The Marines embraced their 237-year legacy and dove into the Corps’ recently updated swim qualification program.
The new training is an awakening for Marines who haven’t qualified since recruit training. It replaced the six previous levels of qualification with three new categories: basic, intermediate and advanced, with the option of becoming an instructor.
To receive their basic qualification, the Marines first completed a 25-meter assessment swim to see if they are comfortable in the water. They also practiced removing their gear in the shallow end.
Servicemembers completed another 25-meter swim with their boots, blouses, trousers, helmets, flak jackets and rifles, and they jumped off the high tower simulating abandoning a ship.
Anything more than five meters is enough to test someone with a fear of heights, said Sgt. Matthew A. Webb, a Marine Corps Instructor of Water Survival who conducted the training for the regiment.
Stronger swimmers progressed to the intermediate level and conducted gear removal in deeper water. They had 20 seconds to complete the task before performing a 250-meter swim and treading water for 10 minutes.
Troops that overcame these obstacles can then go to a special school to receive an advanced qualification.
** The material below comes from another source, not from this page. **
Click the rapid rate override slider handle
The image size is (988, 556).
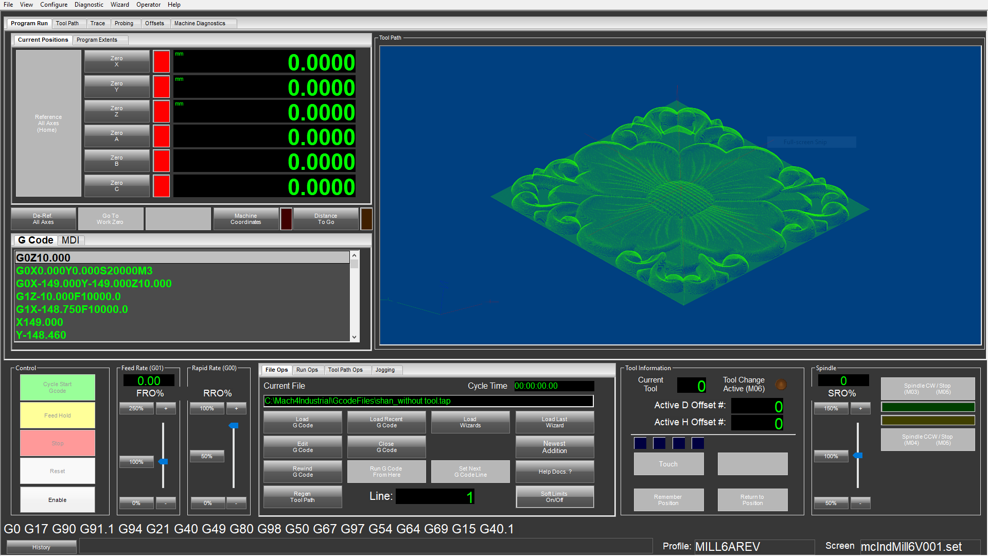click(234, 426)
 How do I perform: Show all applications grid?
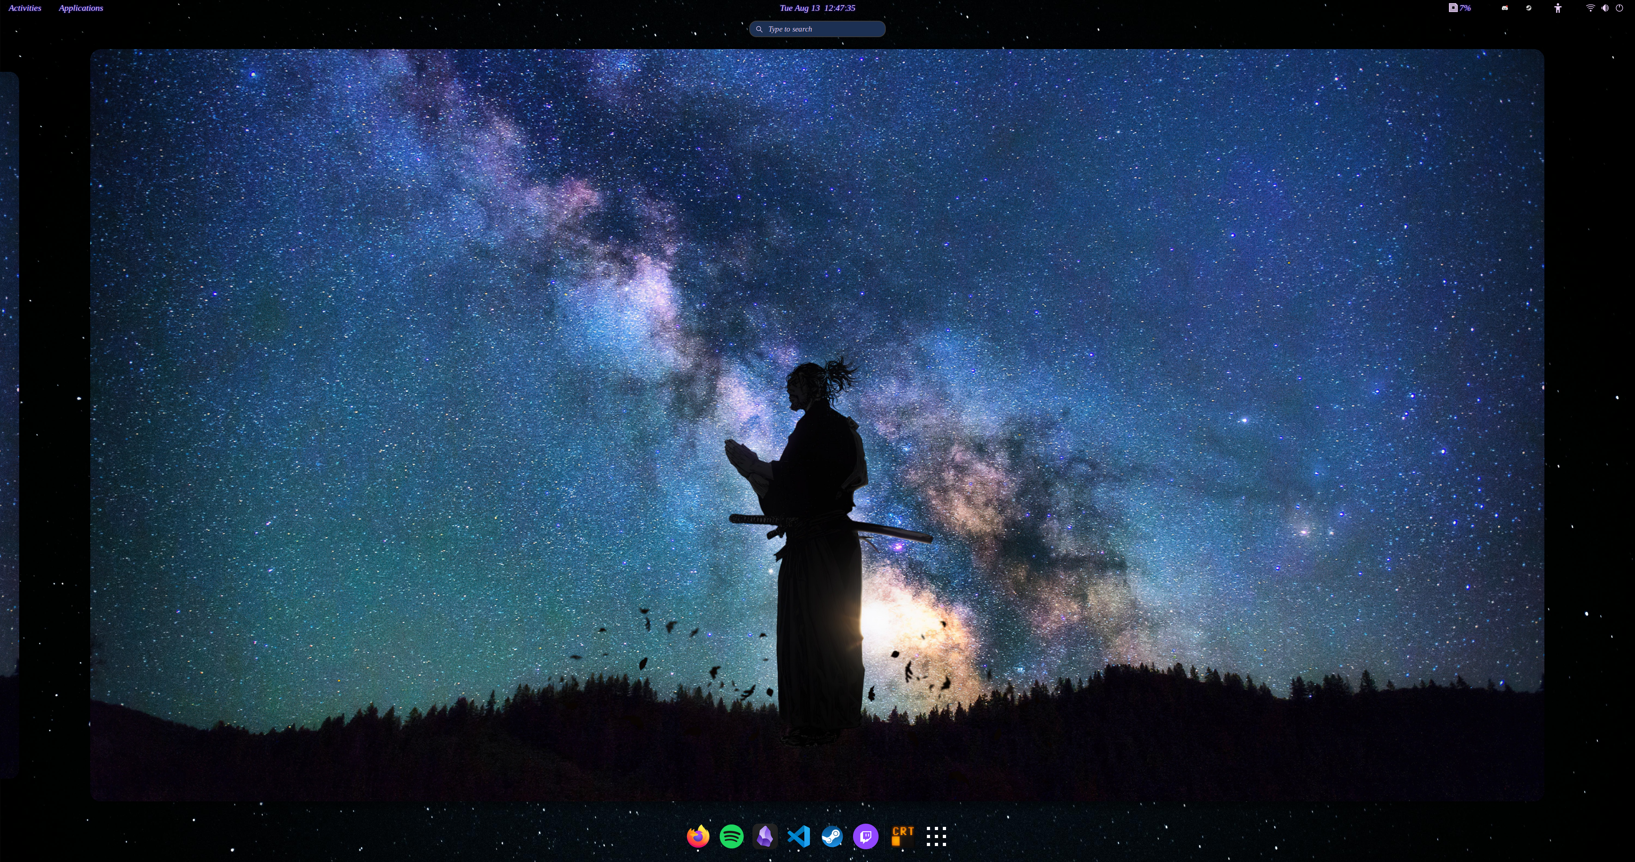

“The Marines who have done this before really show their confidence,” said Webb, who monitored the Marines’ performance. “If these Marines are not confident in the water, my job is to pull them aside, train them, assess what they are doing, and help them improve.”
Webb coached the Marines as they shed gear underwater and practiced creating flotation devices from personal clothing.
“This prepares them if they are in a combat situation,” said Webb, a Modesto, Calif., native. “If they are on a ship or out on the water and have to abandon ship with equipment on, they need to be confident that they can get out of their gear and onto the surface.”
The new requirements are getting the Marine Corps back to its amphibious roots. The regiment plans to conduct swim qualifications every month to keep all Marines up to date, said Schiros.